Well, every once in awhile, she'll do pretty regular flash fiction contests on her blog. She gives us 5 or whatever words to use, and a 100 word limit. I posted once before about getting a favorable comment from her on my entry.
I haven't gotten any more honorable mentions just lately, but I figured I might as well share what I'd come up with.
Most recently was the Get Well Soon Writing Contest, with key words "Evil, mono, virus, piper, blush." Here's my entry:
Black hat means never having to say you're sorry. Not that I'm evil. The shrink said I had certain sociopathic tendencies. I told him it wasn't a real diagnosis, and besides, he just wanted to sleep with me. Very Freudian.

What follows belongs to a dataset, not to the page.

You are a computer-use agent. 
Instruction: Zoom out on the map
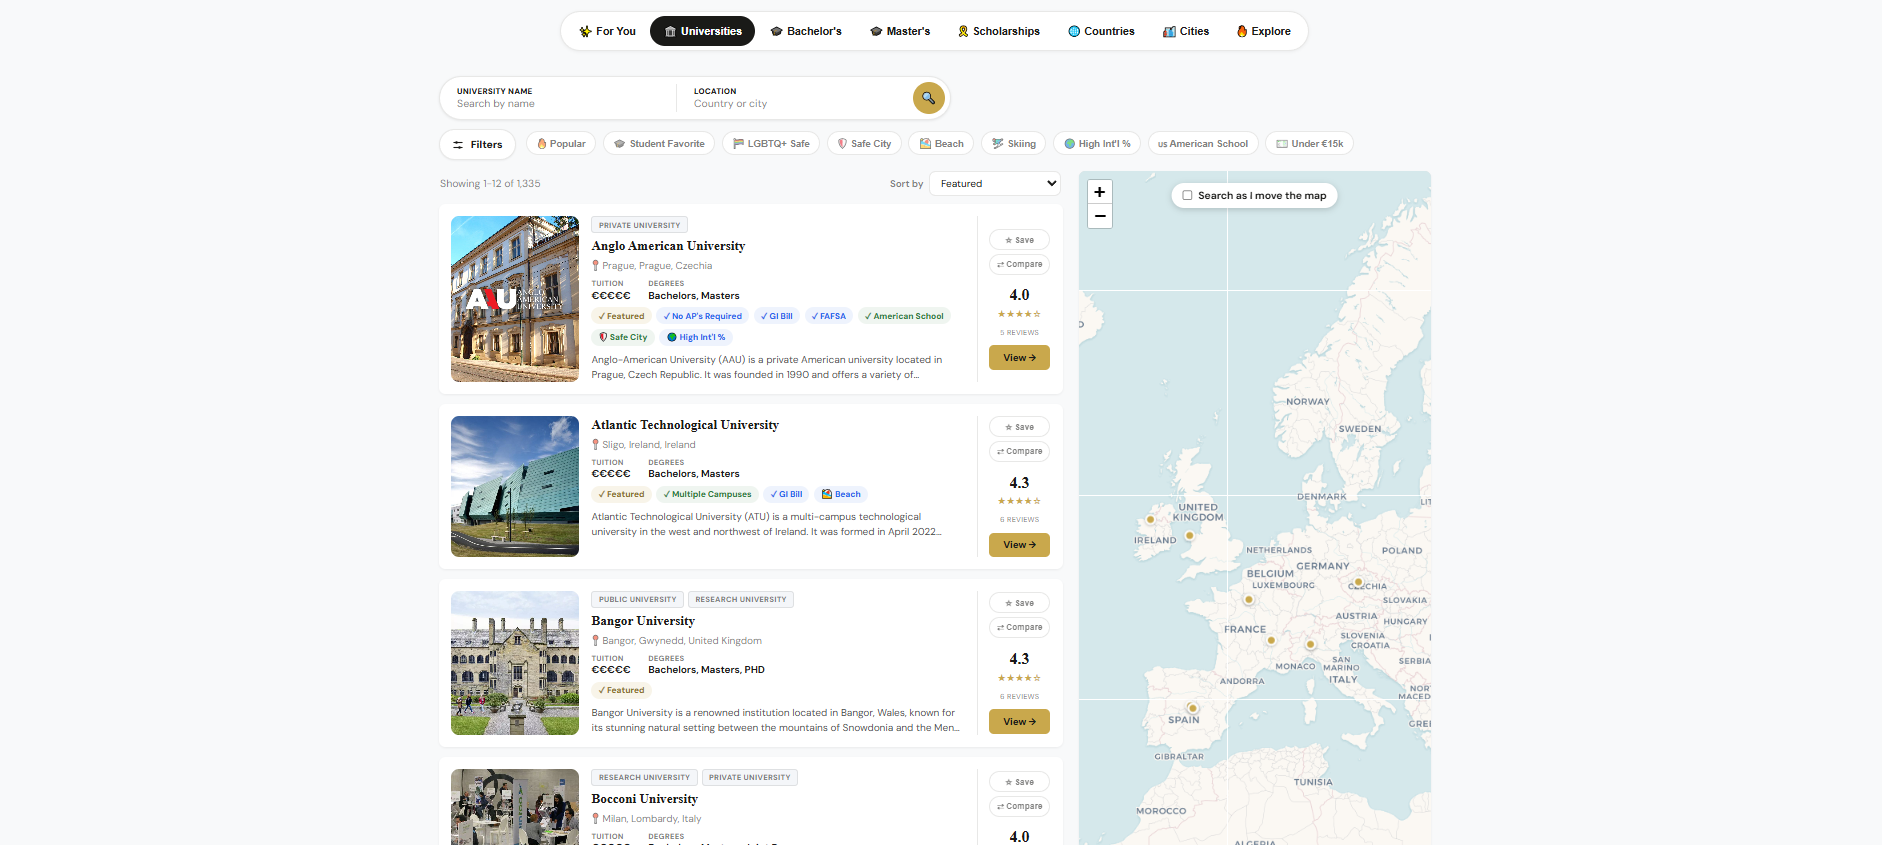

But that kind of binary morality doesn't last past the first blush. Maybe I am a socipath, but it doesn't mean I don't want to hold hands in this monochromatic monotone drone of a Gibsonite future. None of my viruses were damaging, per se. After all, who doesn't like bagpipes? I thought police did especially, until the handcuffs snapped shut.
Winners found here, and congrats to Donna Everheart, because hers was great, and followed my thoughts for the rest of the day after I read it!
Prior to that was the Face Off Writing Contest, with key words "rose, berry, child, parker, finder". My entry:
Mrs. Parker had cuts on her hands; he noticed when they lit their cigarettes. "I never wanted children," she said.Winners found here.
"Haven't found the right woman." Too involved in his work, they always said.
"Is that how you became a people finder?" Missing toddler, dropping temperature. The golden flag of Drift's alert. The berry bramble tore up his arms when he lifted the little girl out, cheeks rose red.
"Will she be okay?"
Not with you, he thought, finishing his cigarette, stubbing it out. "You'll have to ask them."
When he left, she was still out there, smoking.
I have a lot of fun writing these. I also have a difficulty writing a complete story, beginning middle end. I seem to end up with oblique referential pieces, or things which seem to be pretentious gestures at O. Henry. Practice makes perfect, that's for sure, and I'm going to keep doing it.